TASK DIRECTIONS:
Could you give the records below again exactly as they stand?

Segment Start: EXTRACTED MATERIAL

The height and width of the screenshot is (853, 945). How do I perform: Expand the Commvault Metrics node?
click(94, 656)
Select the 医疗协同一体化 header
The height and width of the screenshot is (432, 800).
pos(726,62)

Segment End: EXTRACTED MATERIAL

EXPECTED ANSWER:
The height and width of the screenshot is (853, 945). How do I perform: Expand the Commvault Metrics node?
click(94, 656)
Select the 医疗协同一体化 header
The height and width of the screenshot is (432, 800).
pos(726,62)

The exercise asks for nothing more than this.